Serving files
Public URLs, signed temporary URLs, and streaming files through a controller.
Three ways to get bytes back to a client, depending on whether the file is public, private, or proxied through your app.
Public URLs
If the disk has a public base (CloudFront/CDN for S3, a static base for local), url() returns a stable address you can hand straight to the browser:
const src = await media.library.url(mediaId); // original
const thumb = await media.library.url(mediaId, 'thumb'); // a conversionFor raw storage: media.disk('s3').url('path/to/file.png').
Signed, expiring URLs
For private files, hand out a short-lived signed URL instead — no proxying, but access expires:
const link = await media.disk('s3').temporaryUrl(`invoices/${id}.pdf`, 300); // 5 minutestemporaryUrl needs a presign-capable disk (S3). The local disk doesn't sign — proxy those through a controller (below) or put a CDN with signed URLs in front.

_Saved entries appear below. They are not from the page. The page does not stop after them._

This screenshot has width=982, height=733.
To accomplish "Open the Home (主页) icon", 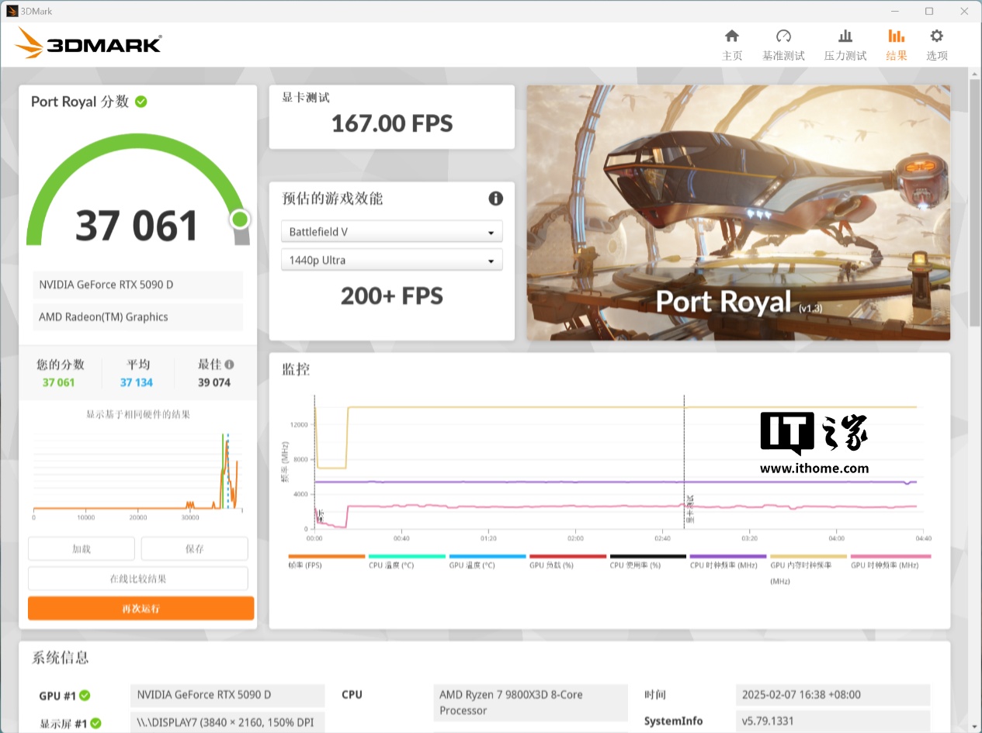I will [731, 36].
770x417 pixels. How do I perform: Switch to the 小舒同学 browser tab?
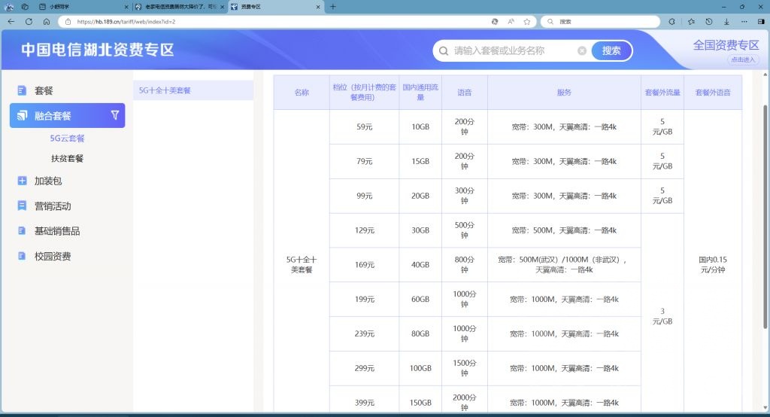pos(75,6)
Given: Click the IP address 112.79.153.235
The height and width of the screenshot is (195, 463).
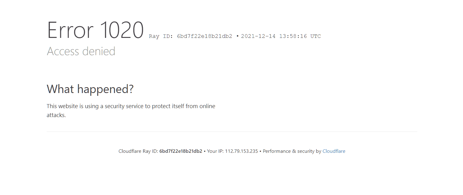Looking at the screenshot, I should pos(241,151).
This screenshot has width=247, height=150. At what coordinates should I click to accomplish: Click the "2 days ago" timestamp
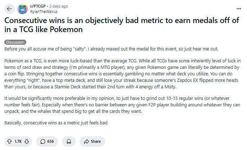58,6
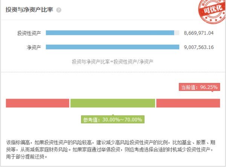Click the 净资产 blue bar
The height and width of the screenshot is (167, 226).
tap(113, 47)
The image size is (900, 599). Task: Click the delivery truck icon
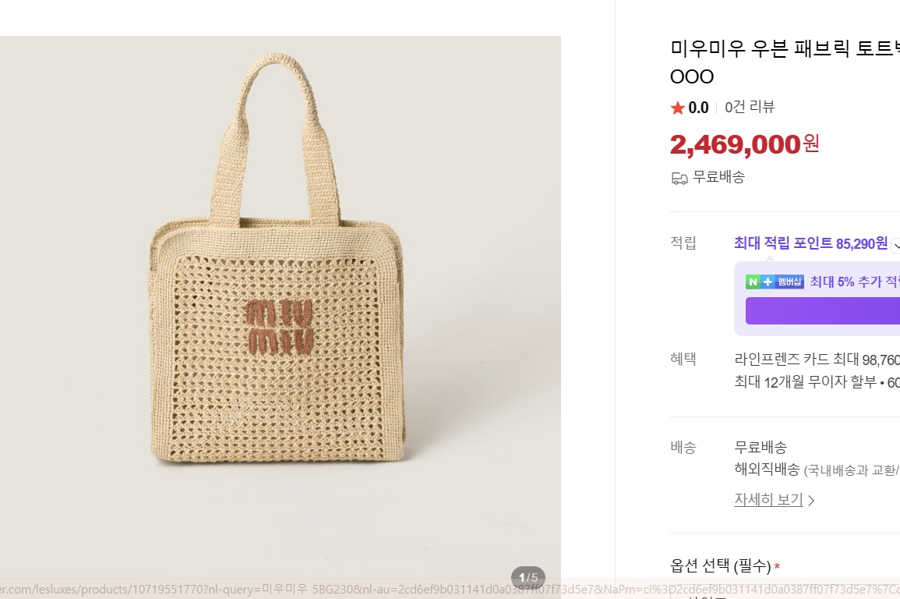tap(679, 178)
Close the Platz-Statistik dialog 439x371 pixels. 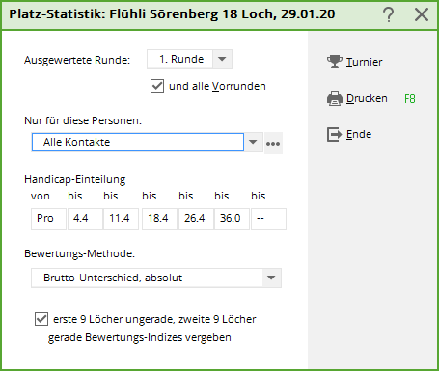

Streaming through a controller
When you need auth checks, range support, or the disk can't sign, stream the bytes through Nest:
import { Controller, Get, Param, StreamableFile, Res } from '@nestjs/common';
import type { Response } from 'express';
import { MediaService } from '@dudousxd/nestjs-media';
@Controller('media')
export class FilesController {
constructor(private readonly media: MediaService) {}
@Get(':id/raw')
async raw(@Param('id') id: string, @Res({ passthrough: true }) res: Response) {
const record = (await this.media.library.list('Post', '...', '...')).find((m) => m.id === id);
// …authorize here…
res.set({ 'Content-Type': record!.mimeType });
return new StreamableFile(await this.media.disk(record!.disk).stream(record!.path));
}
}Prefer stream over get for serving — it pipes without loading the whole file into memory, which matters for video and large documents.